J’ai aimé un autre, mais j’ai un gamin et une terrible vérité que je n’ose pas dire…
Quand j’avais vingt‑six ans, je pensais que ma vie était déjà bien rangée. J’étais avec Antoine depuis trois ans, on vivait ensemble comme un couple, même si on n’était pas mariés, et on avait un petit garçon, Léo, tout mignon, qui venait tout juste d’avoir deux ans. On partageait la même maison, le même lit, les mêmes soucis. Je rêvais d’un deuxième enfant, d’un bonheur tranquille où les rires d’enfants résonneraient sans cesse, et où le matin, la cuisine sentirait les crêpes. Mais la vie ne suit pas toujours le scénario qu’on écrit.

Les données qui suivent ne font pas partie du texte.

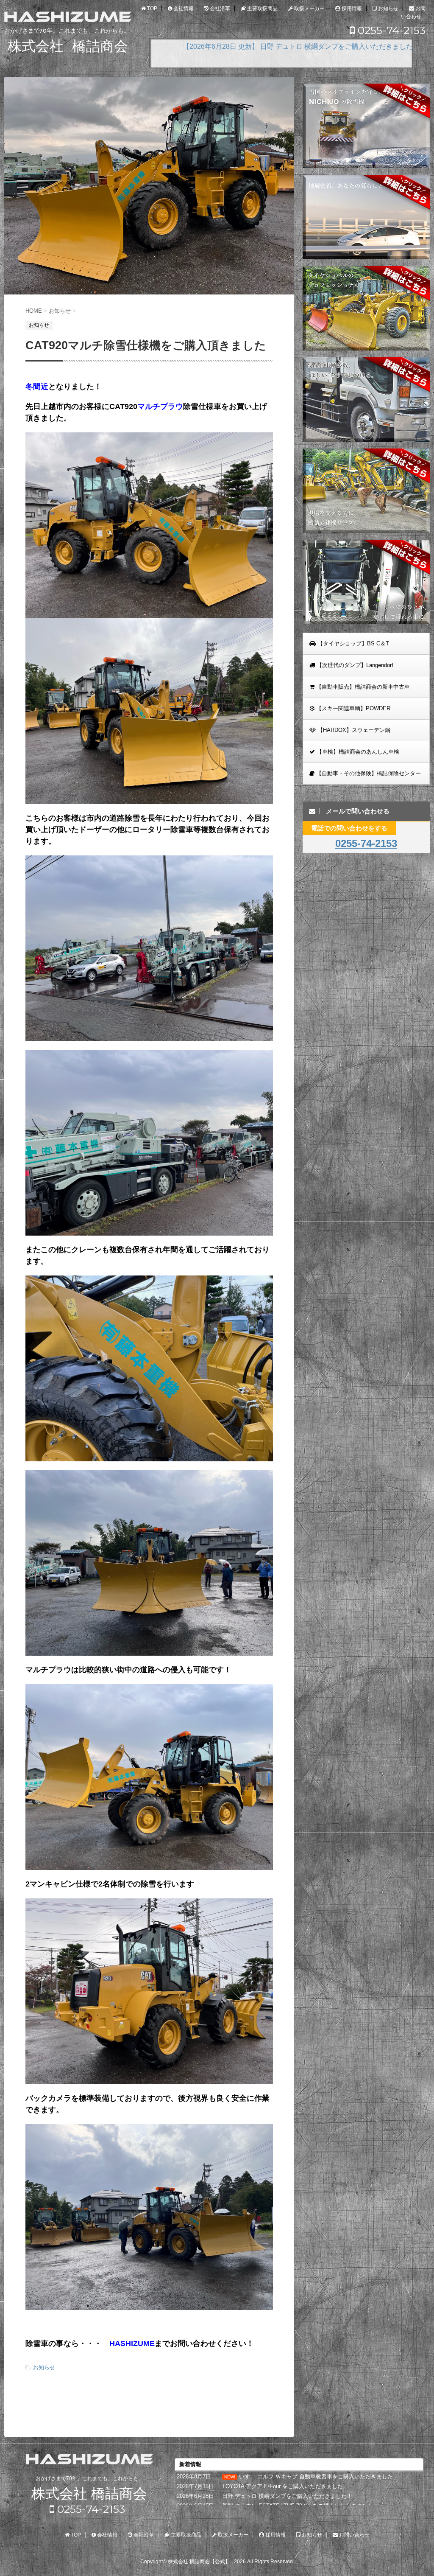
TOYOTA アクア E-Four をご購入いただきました (282, 2486)
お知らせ (44, 2367)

Quelques mois après la naissance de Léo, j’ai découvert, par hasard, que j’étais à nouveau enceinte. J’ai eu un petit frisson d’espoir – « enfin, c’est un cadeau du ciel ! » – mais la joie n’a pas duré longtemps. Après mon premier césarienne, les médecins ont été très clairs : si j’essaie d’accoucher, je risque de ne pas survivre. Un gynécologue, très direct, m’a regardée droit dans les yeux et a dit : « Vous pouvez garder l’enfant, mais vous pourriez ne pas rentrer à la maison. » J’ai donc opté pour l’avortement.
Après l’opération, j’ai mis du temps à me remettre, surtout mentalement. Tout à l’intérieur semblait brûlé. Aucun soutien, aucune compassion de la part de Marc, le père de Léo. Il ne m’a même pas posé de question, il a juste lâché : « Tant pis, c’est comme ça. » Comme si on parlait de l’achat d’un nouveau réfrigérateur plutôt que de vie ou de mort. J’ai compris que j’étais seule dans cette douleur, vraiment seule.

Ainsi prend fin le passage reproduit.